Es gibt allerdings drei Schlüsselfaktoren, die diese klare Entscheidung herbeigeführt haben. Dazu nun eine überblickshafte Analyse. Die Detailinspektion der einzelnen Matches und Spielerperformances werden mit Sicherheit bald auf LoL spezialisierte Seiten übernehmen.

Die Highlights des ersten Spiels.
Onivia League of Legends Highlights (LCS, LCK, LPL, LMS)

Punkt 1: FPX ist das neue G2

Was G2, wie im Halbfinale gegen SKT gut vorexerziert wurde, auszeichnet, ist eine extrem dynamische Entscheidungsfindung. Das Team ist in der Lage, sehr schnell Objectives (Türme, Drakes, Baron) zu forcieren oder Gegner, die sich einem Objective widmen, schnell zu antworten – sehr gerne mit Durchbrüchen in einzelnen Lanes. Insbesondere Ersteres hat heute vor allem FPX übernommen.

Im ersten Spiel war dies durch zwei schnelle Kills zu Beginn begünstigt, im zweiten durch individuelle Fehler von G2 (dazu mehr im nächsten Punkt). Besonders auffällig war das aggressive Spielen auf Turret-Plates für zusätzliches Gold zu Beginn des Spieles (für Nichtkenner: Zehn Minuten lang erhält man Gold für zerstörte 20-Prozent-Gesundheitsblöcke an den äußersten Türmen des Gegners).

Die Highlights des zweiten Spiels.
Onivia League of Legends Highlights (LCS, LCK, LPL, LMS)

Punkt 2: G2 ist das neue Fnatic

Immer wieder – und besonders in den ersten beiden Games – erinnerte das Spiel von G2 an jenes des europäischen Rivalen Fnatic im letztjährigen Finale und diesjährigen Viertelfinale. Gerade Support Mikyx fiel mehrfach mit einer Mischung aus Pech und Fehleinschätzungen auf, indem er mehreren Spielern von FPX in Manier von Fnatics Hylissang mutterseelenalleine in die kampfbereiten Arme lief, was insbesondere das lange recht ausgeglichene erste Game zum Kippen brachte. Fehler, die auf diesem Level einfach nicht passieren sollten.
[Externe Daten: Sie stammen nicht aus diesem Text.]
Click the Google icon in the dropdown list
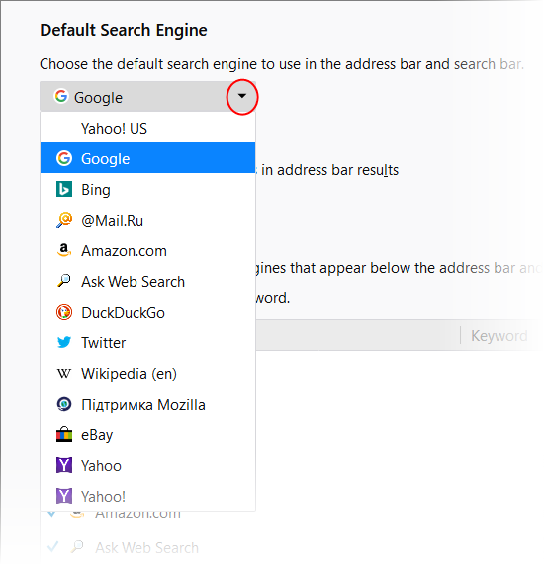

G2-Jungler Jankos gelang es zudem nicht, auch nur ansatzweise den Einfluss auf das Spielgeschehen auszuüben, den sein FPX-Pendant Tian hatte – der absolut zurecht zum Spieler des Finales gewählt wurde.

Die Highlights des dritten Spiels.
Onivia League of Legends Highlights (LCS, LCK, LPL, LMS)

Punkt 3: Der unterschätzte Jungler

Nachdem die "fantasievolle" Botlane mit Yasuo und Gragas in Partie 2 zum sprichwörtlichen "Griff ins Klo" wurde, versuchte man es bei G2 im dritten Match schließlich mit einer "traditionelleren" Zusammensetzung und mehr Disziplin. Man scheiterte letztlich an den Folgen eines selbst initiierten Teamfights, in dem man sich aufsplitten ließ und verlor.

Eine gewichtige Rolle in jenem Scharmützel und auch schon den Spielen davor hatte Tian, der Veigar von G2 Caps ins Verderben kickte und in allen drei Games mit Lee Sin im Jungle unterwegs war. Die Finalverlierer werden sich die Frage stellen müssen, warum sie in allen drei Spielen ihre Picks und Bans vor allem auf FPX-Midlaner Doinb zuschnitten, aber nicht einmal im letzten Game Lee Sin für sich beanspruchten oder bannten. Denn mit ihm hatte Tian zum Erfolg seiner Mannschaft spielerisch erheblich mehr beigesteuert, als sein (freilich auch nicht ganz zu Unrecht) gehypter Teamkollege.

Fazit

FPX überzeugte im Finale mit hoher Aggression im Early Game, dem seine Gegner wenig entgegen zu setzen hatten. Die LPL-Champs kauften G2 allerdings nicht nur im Teamplay die Schneid‘ ab, sondern in vielen Situationen auch in Sachen individueller Klasse. Dass G2 ausgerechnet im Endspiel keine gute Tagesform erwischt, ist schade, aber eben nur ein Teil der Erklärung.

Selbst ein G2 in Hochform hätte wohl verloren, wenn auch nicht so klar. So wie die Zeichen derzeit stehen, darf man auch bei den Worlds im kommenden Jahr mit chinesischen Titelfavoriten rechnen, die dann noch dazu auf heimischen Boden um die zweite Titelverteidigung spielen werden. (Georg Pichler, 10.11.2019)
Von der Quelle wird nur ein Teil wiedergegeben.